Forget about Hawaii or Bora Bora – the following islands are just as idyllic and far less touristy. Picture smooth white sands, neon green waters and coconut palms, all hidden deep within the Pacific Ocean. Which of these would you rather get stranded on?
The smallest island country in the world, Niue is about 2,400km (1,491mi) northeast of New Zealand, at the heart of the triangle of Tonga, Samoa and the Cook Islands. It is also one of the largest raised coral atolls on the planet, which explains why it feels like paradise on earth. Think white-sand beaches, warm crystalline waters and corals clinging to rocky shores. You won’t find many people roaming around here, but you’re more than likely to spot brightly coloured fish and friendly humpback whales frolicking in the water.
There are about 15,000 residents spread among the 15 Cook Islands, which makes the destination particularly tranquil and naturally perfect for a low-key escape. The most popular of the bunch, Rarotonga, is still fairly undiscovered. You’re meant to appreciate the joys of the simple life here; and by simple, we mean hiking through lush rainforests and swimming in aquamarine lagoons before mingling with locals on “island nights” – these involve dancing and feasting on local delicacies such as rukau leaves or an ika mata salad.
Comprised of 500 islands in the Micronesia region, the Republic of Palau is where to go for powdery sands and blue lagoons.

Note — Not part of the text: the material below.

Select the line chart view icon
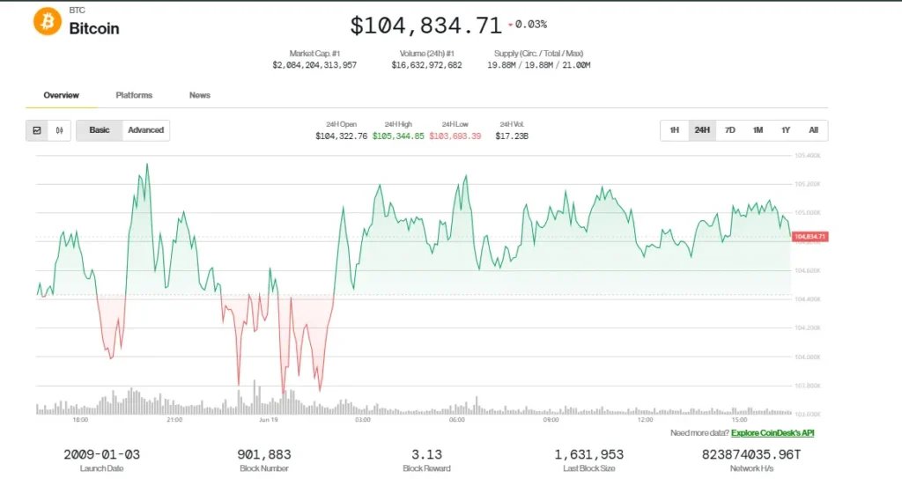Screen dimensions: 902x486 pos(37,130)
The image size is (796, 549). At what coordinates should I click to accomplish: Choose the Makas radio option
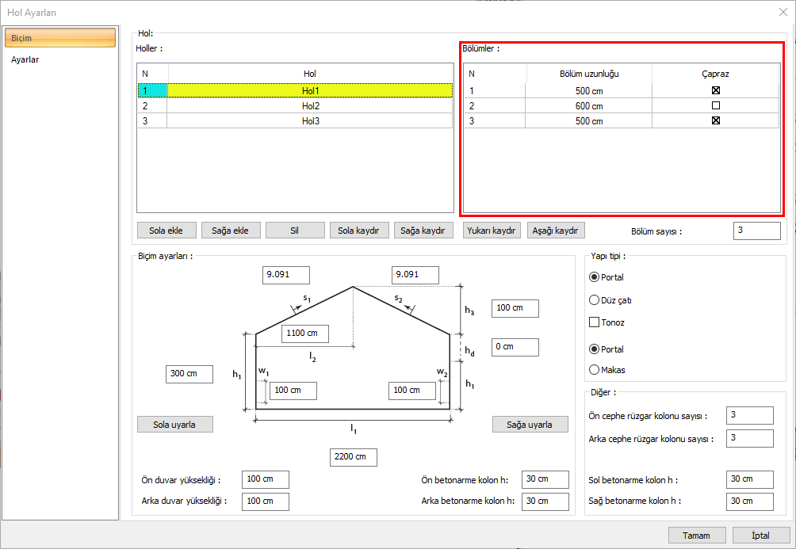pyautogui.click(x=595, y=369)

Visit the Rock Islands in the Southern Lagoon of Palau (which are 300 islands shaped by ancient relics of coral reefs) to kayak around crocodiles gliding through mangrove swamps or snorkel among World War II wrecks. Don’t miss Milky Way cove – its turquoise waters contain limestone mud which is said to be rejuvenating – or Jellyfish Lake that’s home to millions of harmless golden jellyfish.

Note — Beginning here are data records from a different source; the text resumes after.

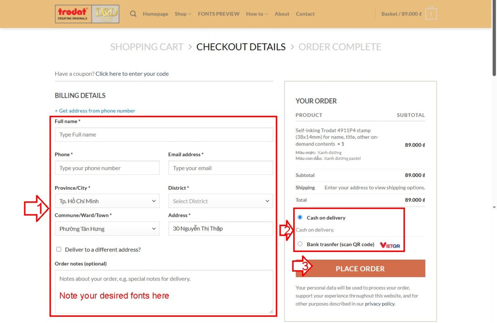The image size is (497, 323).
Task: Open the search magnifier icon
Action: click(x=133, y=14)
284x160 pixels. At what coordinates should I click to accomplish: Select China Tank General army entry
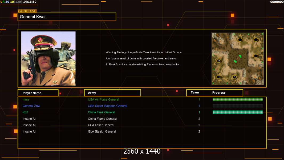click(102, 112)
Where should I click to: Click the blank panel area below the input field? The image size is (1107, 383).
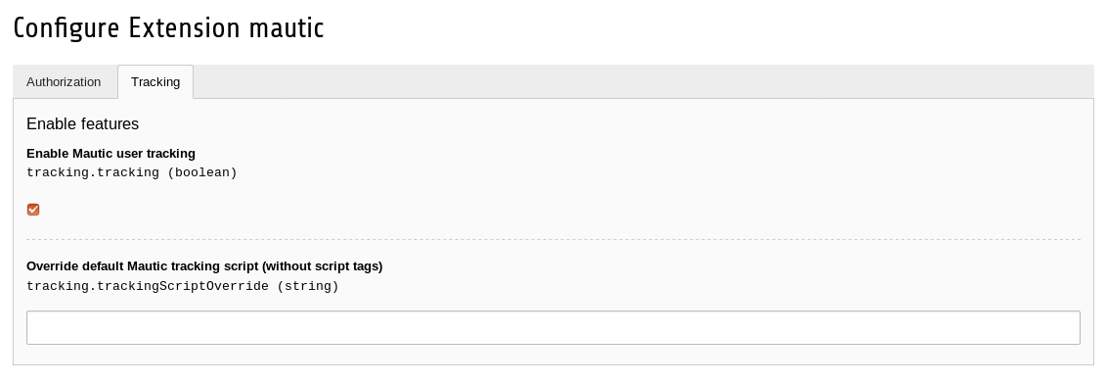coord(553,355)
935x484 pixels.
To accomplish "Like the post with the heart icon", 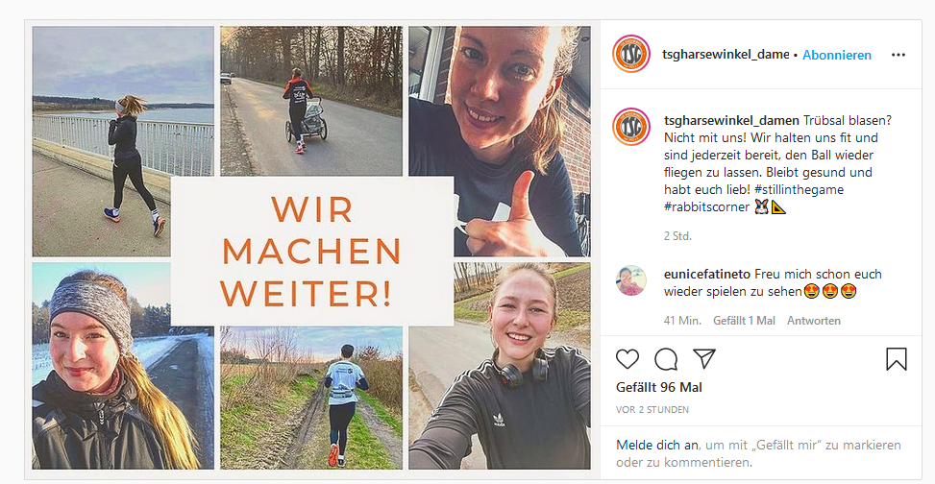I will [x=627, y=359].
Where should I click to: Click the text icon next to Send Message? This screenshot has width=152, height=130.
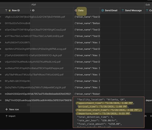click(123, 10)
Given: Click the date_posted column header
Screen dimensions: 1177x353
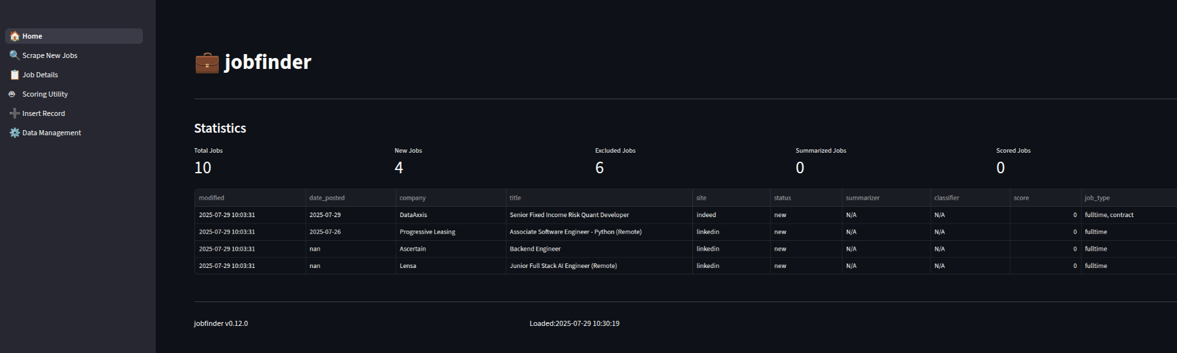Looking at the screenshot, I should pos(327,198).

Just south of the Solomon Islands in the South Pacific is Vanuatu, a nation of 80 islands boasting magical scenery and rich marine life. Underwater, you’ll find yourself scuba diving among rainbow-coloured fish, coral reefs and fascinating World War II wrecks. And when you come back to the emerald surface, a whole other world of heavenly lagoons and dreamy waterfalls awaits. Make sure to visit the Blue Lagoon on Efate Island; it comes with rope swings, kayaks and picnic tables so you can make a day of it.
It’s no wonder some compare Huahine to the Garden of Eden. This pristine green island close to Tahiti and Bora Bora is less visited than its famous neighbours, which explains the unspoiled landscapes and relaxed way of living. Huahine comprises two equally pretty parts; Big Huahine hosts the slightly more touristy yet charming village of Fare, while Little Huahine offers isolated lagoons and white-sand beaches. Sacred temples are also found throughout the island, amid coconut palms, vanilla orchids and banana groves.

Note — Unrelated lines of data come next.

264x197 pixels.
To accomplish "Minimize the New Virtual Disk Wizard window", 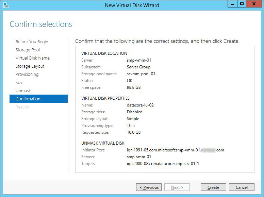I will pos(233,4).
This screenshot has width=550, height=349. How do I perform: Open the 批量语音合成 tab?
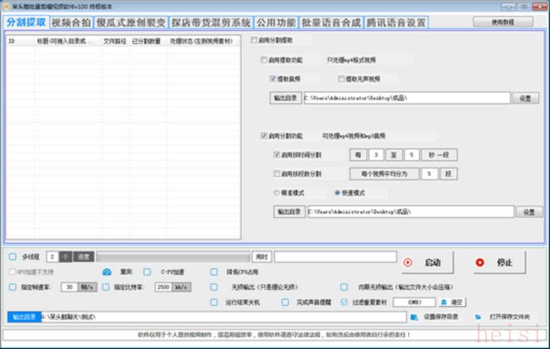[331, 22]
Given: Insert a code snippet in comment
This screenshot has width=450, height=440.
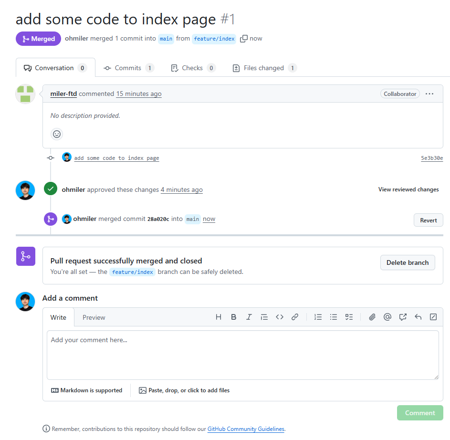Looking at the screenshot, I should 280,317.
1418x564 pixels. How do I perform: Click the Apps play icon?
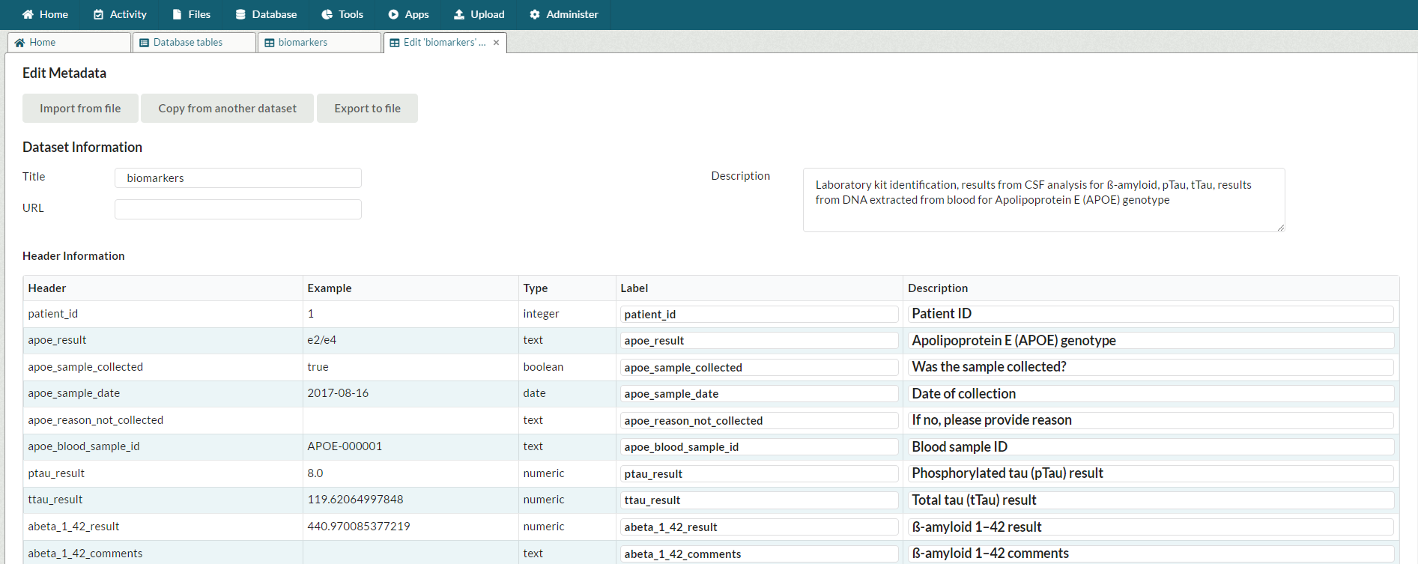click(x=393, y=14)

This Unesco-protected islet floating in the Tasman Sea between Australia and New Zealand is such a well-kept secret that only 400 visitors are allowed to visit it at a time. This ensures Lord Howe’s amazing biodiversity remains intact. The island is a prime birdwatching destination – hundreds of thousands of 14 different species of seabirds breed here – while its waters brim with fish and coral reefs. Sunbathe on white-sand beaches or try kiteboarding, windsurfing and hiking through verdant kentia palm and banyan forests.
Creamy sands and strikingly clear waters are the main draw of Uoleva. But what’s even better is the fact that the island is practically off the map – a tropical retreat floating in the Tonga archipelago, without roads and shops, stripped down to its sheer natural beauty. There are only five small resorts here, but they’ll make sure you’re super-happy here. And you really can have it all – from scuba diving, kitesurfing and paddleboarding to swimming with humpback whales in azure waters. The food is exquisite, too.
The Mamanuca archipelago of Fiji comprises 20 islands, but seven of them are covered by the Pacific at high tide. Of the remaining 13, the uninhabited Monuriki feels like a secluded oasis made up of coral reefs, soft sands, coconut palms and volcanic cliffs. The island might look familiar to cinephiles as it was the set of the film Cast Away (2000), starring Tom Hanks. Sea birds, sea turtles and the endemic green iguana will keep you company here – but remember to bring your own food, if you don’t want to end up like Hanks.